The coronavirus disease 2019 (COVID-19) has led to high morbidity and mortality in China, Europe, and the United States, triggering unprecedented public health crises throughout the world. On March 11, 2020, the World Health Organization (WHO) declared COVID-19 as a global pandemic. COVID-19 is caused by a novel coronavirus which is now named severe acute respiratory syndrome coronavirus 2 (SARS-CoV-2). SARS-CoV-2 is regarded as the third zoonotic human coronavirus emerging in the current century, after SARS-CoV in 2002 and the Middle East respiratory syndrome coronavirus (MERS-CoV) in 2012.

Yang et al. recently published an article (1) using a mathematical model to investigate the epidemic development of COVID-19 in China. Based on a modified susceptible-exposed-infectious-recovered (SEIR) compartmental framework, they predicted the magnitude and timing of the epidemic peak and the final epidemic size under various intervention strategies. This is a typical example of employing mathematical modeling techniques to study the transmission and spread of COVID-19.
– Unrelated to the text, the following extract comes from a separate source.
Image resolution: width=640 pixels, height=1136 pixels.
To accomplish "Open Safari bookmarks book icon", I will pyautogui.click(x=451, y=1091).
Mathematical models have long been generating quantitative information in epidemiology and providing useful guidelines to outbreak management and policy development. In particular, a number of modeling studies have been performed for COVID-19. For example, Wu et al. (2) introduced a SEIR model to describe the transmission dynamics of COVID-19 in China and forecasted the national and global spread of the disease, based on reported data from December 31, 2019 to January 28, 2020. Read et al. (3) reported a value of 3.1 for the basic reproductive number of the early outbreak using an assumption of Poisson-distributed daily time increments in their data fitting. Tang et al. (4) incorporated the clinical progression of the disease, the individual epidemiological status and the intervention measures into their model, and found that intervention strategies such as intensive contact tracing followed by quarantine and isolation can effectively reduce the control reproduction number and the transmission risk. Imai et al. (5) conducted computational modeling of potential epidemic trajectories to estimate the outbreak size in Wuhan, China, and their results indicated that control measures need to block well over 60% of transmission to be effective in containing the outbreak. Li et al. (6) applied a meta-population SEIR model and Bayesian inference to infer critical epidemiological characteristics in China, and their estimates showed that about 86% of all infections were undocumented prior to January 23, 2020. Leung et al. (7) quantified the transmissibility and severity of COVID-19 in mainland Chinese locations outside Hubei province and simulated the potential consequences of relaxing restrictions in anticipation of a second epidemic wave in China. Additionally, there are many other modeling and simulation results published for COVID-19 but not listed in this commentary.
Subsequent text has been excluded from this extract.